Stored dataset items:
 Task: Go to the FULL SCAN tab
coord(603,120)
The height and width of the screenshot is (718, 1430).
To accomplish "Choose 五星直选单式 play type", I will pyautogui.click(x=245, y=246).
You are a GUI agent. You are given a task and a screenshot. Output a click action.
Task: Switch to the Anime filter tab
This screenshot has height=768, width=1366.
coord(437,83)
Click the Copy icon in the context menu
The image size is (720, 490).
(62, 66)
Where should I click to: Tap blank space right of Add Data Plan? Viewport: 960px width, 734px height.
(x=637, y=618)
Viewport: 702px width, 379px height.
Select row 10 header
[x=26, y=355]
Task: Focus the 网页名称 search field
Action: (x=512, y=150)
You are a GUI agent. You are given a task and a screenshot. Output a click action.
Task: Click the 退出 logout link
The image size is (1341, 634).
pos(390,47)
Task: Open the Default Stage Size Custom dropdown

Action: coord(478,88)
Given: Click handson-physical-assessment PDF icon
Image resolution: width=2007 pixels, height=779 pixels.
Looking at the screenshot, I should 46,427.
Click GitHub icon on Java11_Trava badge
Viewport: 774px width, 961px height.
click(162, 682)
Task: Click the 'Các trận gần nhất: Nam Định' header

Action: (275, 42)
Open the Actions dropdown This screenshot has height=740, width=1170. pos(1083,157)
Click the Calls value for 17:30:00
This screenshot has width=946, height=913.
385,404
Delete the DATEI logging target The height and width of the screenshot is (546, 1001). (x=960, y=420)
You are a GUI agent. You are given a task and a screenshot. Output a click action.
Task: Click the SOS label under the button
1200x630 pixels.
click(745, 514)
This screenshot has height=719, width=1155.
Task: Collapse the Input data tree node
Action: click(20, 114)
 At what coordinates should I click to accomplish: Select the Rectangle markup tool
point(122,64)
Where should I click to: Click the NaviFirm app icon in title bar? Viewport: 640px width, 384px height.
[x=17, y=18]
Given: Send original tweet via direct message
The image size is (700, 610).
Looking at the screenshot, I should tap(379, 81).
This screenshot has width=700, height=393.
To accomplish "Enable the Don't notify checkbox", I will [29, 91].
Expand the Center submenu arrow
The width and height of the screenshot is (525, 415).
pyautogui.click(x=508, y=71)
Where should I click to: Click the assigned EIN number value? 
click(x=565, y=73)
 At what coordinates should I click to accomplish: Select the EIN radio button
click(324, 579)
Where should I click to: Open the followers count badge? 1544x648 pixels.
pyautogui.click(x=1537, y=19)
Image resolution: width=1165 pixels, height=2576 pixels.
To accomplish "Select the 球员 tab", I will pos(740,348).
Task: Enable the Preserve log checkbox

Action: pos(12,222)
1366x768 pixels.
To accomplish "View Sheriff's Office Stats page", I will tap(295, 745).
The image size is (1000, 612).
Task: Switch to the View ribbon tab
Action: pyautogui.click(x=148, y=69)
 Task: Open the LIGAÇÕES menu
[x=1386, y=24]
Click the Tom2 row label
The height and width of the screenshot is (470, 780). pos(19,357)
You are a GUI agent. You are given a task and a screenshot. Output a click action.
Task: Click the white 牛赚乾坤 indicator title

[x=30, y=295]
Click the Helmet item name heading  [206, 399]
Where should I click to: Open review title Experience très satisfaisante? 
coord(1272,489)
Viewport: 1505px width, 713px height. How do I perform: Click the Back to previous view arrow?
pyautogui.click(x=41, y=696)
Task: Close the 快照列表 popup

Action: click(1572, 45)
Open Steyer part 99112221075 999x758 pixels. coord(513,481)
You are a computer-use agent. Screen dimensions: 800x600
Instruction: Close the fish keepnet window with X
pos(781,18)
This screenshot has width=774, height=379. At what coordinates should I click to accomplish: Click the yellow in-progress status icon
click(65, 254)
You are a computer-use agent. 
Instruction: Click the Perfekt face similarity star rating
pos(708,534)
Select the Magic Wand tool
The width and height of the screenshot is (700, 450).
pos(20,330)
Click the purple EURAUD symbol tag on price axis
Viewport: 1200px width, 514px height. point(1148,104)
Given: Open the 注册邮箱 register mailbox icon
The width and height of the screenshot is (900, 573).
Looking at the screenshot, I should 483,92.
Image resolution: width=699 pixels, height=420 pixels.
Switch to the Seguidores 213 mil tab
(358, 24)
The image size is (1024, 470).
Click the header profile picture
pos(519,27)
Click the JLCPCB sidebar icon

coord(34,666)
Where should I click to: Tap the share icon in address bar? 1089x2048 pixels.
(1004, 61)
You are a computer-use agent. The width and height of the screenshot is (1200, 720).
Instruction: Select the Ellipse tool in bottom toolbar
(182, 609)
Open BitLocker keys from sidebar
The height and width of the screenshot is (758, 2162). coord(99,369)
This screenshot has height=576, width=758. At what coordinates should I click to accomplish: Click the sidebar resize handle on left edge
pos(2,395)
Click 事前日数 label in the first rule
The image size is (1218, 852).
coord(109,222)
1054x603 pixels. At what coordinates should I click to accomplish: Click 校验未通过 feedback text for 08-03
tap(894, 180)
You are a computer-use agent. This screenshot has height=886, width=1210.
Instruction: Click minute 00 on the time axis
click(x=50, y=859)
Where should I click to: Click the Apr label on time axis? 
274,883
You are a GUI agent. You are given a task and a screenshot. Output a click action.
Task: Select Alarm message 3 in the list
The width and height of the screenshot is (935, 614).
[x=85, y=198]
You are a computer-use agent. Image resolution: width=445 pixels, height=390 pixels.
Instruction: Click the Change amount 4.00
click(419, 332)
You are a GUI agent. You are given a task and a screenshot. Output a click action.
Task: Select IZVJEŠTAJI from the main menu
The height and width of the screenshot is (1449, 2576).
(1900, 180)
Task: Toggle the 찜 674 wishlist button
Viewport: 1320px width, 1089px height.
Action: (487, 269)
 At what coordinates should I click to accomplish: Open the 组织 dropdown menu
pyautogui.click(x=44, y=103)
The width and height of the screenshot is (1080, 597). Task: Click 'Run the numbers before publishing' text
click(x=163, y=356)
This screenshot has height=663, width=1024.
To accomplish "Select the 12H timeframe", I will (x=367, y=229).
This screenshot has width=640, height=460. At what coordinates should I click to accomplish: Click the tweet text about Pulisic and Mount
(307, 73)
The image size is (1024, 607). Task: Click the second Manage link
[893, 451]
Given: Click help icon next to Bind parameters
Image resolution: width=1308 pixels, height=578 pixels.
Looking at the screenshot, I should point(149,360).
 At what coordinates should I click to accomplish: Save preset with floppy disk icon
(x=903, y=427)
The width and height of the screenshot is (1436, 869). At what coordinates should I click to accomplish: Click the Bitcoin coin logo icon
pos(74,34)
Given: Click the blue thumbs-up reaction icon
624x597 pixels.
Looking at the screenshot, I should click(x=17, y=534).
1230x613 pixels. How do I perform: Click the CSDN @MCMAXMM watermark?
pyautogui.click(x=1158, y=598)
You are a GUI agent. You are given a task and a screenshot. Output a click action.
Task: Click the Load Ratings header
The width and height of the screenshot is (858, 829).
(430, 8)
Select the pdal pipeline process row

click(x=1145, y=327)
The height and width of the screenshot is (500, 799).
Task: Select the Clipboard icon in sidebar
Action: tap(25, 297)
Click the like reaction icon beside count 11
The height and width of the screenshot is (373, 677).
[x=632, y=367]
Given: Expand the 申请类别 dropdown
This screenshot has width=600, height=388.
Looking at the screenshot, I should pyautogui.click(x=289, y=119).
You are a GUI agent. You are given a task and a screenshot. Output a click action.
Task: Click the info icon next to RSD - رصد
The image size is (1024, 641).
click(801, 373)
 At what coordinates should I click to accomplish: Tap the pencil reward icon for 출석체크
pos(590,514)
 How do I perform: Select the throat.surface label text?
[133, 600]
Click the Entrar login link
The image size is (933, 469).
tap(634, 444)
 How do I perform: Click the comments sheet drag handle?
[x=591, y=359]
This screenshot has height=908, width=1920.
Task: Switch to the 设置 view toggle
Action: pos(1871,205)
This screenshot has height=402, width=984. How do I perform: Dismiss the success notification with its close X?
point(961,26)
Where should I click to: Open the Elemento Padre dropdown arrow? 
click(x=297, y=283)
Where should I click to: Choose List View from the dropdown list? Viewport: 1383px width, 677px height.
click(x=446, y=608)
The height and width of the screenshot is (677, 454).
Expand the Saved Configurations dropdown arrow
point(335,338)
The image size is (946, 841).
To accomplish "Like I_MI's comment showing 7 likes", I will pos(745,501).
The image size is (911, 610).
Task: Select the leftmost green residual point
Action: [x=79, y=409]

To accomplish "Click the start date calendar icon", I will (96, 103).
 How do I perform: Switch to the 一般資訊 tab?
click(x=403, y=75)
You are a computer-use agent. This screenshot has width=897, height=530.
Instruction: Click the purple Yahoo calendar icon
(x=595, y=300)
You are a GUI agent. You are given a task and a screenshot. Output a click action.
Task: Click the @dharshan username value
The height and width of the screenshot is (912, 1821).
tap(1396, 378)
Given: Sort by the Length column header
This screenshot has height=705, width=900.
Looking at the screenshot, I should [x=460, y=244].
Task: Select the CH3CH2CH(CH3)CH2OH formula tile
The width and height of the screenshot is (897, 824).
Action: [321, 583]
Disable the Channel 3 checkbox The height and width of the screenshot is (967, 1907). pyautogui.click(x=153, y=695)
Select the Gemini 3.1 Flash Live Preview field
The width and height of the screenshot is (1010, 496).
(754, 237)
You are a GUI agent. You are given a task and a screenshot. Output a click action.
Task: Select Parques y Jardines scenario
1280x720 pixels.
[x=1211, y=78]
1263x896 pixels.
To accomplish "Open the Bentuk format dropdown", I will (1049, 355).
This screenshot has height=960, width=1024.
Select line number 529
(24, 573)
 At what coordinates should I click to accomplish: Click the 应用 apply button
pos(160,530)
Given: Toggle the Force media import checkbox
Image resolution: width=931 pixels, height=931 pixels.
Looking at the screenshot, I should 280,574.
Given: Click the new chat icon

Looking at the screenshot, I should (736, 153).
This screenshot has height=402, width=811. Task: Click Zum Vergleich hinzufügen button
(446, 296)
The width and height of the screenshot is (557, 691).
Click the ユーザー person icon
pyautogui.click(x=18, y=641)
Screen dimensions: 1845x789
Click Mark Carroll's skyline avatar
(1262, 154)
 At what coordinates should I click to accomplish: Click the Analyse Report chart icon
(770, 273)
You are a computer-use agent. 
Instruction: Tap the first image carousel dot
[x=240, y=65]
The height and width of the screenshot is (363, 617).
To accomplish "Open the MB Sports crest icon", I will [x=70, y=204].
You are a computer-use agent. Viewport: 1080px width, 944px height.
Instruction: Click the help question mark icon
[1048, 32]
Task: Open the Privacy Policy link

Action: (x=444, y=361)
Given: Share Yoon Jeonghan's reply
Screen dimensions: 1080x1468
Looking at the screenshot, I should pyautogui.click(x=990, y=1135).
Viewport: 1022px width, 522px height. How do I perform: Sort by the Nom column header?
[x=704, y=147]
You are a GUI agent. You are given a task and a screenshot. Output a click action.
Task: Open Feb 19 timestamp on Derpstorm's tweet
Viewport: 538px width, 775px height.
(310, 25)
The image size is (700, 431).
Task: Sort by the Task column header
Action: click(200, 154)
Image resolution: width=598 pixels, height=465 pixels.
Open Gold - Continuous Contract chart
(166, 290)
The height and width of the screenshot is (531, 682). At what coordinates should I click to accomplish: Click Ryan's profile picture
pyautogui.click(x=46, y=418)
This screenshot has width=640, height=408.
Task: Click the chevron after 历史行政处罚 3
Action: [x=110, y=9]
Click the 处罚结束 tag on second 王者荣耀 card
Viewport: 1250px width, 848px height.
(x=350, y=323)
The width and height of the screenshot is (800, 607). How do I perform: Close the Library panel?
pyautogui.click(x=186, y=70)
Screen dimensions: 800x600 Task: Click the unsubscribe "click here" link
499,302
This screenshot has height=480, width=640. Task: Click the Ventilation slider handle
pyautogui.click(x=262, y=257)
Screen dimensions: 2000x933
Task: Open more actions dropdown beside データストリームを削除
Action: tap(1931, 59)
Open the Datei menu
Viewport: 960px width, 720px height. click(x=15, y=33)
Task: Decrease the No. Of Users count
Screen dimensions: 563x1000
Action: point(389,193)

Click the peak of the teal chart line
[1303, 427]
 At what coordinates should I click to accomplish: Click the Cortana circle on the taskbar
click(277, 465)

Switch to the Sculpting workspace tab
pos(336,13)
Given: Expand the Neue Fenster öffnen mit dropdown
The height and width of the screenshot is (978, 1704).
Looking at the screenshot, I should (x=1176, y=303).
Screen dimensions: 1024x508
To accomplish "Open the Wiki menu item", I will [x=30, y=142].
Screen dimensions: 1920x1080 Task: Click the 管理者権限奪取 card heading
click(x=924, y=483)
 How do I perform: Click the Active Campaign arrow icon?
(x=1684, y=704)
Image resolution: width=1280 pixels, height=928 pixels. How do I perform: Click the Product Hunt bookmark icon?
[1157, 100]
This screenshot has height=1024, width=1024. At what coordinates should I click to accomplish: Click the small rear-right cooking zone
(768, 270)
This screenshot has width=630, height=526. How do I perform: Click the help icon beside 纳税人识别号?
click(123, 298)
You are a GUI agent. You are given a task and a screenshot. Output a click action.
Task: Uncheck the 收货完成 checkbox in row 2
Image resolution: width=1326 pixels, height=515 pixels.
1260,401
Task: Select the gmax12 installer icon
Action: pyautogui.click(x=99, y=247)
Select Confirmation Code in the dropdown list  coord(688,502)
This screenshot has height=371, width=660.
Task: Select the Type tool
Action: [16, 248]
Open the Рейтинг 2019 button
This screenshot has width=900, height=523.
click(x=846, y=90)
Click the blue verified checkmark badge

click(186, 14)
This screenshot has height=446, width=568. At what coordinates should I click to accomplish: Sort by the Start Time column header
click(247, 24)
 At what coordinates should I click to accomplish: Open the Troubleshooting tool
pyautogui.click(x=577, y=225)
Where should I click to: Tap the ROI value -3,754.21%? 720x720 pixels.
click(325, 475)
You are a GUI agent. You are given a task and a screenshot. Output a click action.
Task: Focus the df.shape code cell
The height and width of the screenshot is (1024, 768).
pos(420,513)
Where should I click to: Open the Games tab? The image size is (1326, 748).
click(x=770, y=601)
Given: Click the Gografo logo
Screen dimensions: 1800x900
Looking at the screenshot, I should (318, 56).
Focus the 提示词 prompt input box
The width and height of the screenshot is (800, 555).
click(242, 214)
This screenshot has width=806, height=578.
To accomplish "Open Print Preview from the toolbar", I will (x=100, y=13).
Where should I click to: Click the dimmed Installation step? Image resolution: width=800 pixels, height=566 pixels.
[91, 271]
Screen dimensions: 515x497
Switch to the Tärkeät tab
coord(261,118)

WHAT THE EXERCISE ASKS: From the records above, return each line where "next" occurs.

EXPECTED ANSWER:
Given: Click help icon next to Bind parameters
Task: Click the info icon next to RSD - رصد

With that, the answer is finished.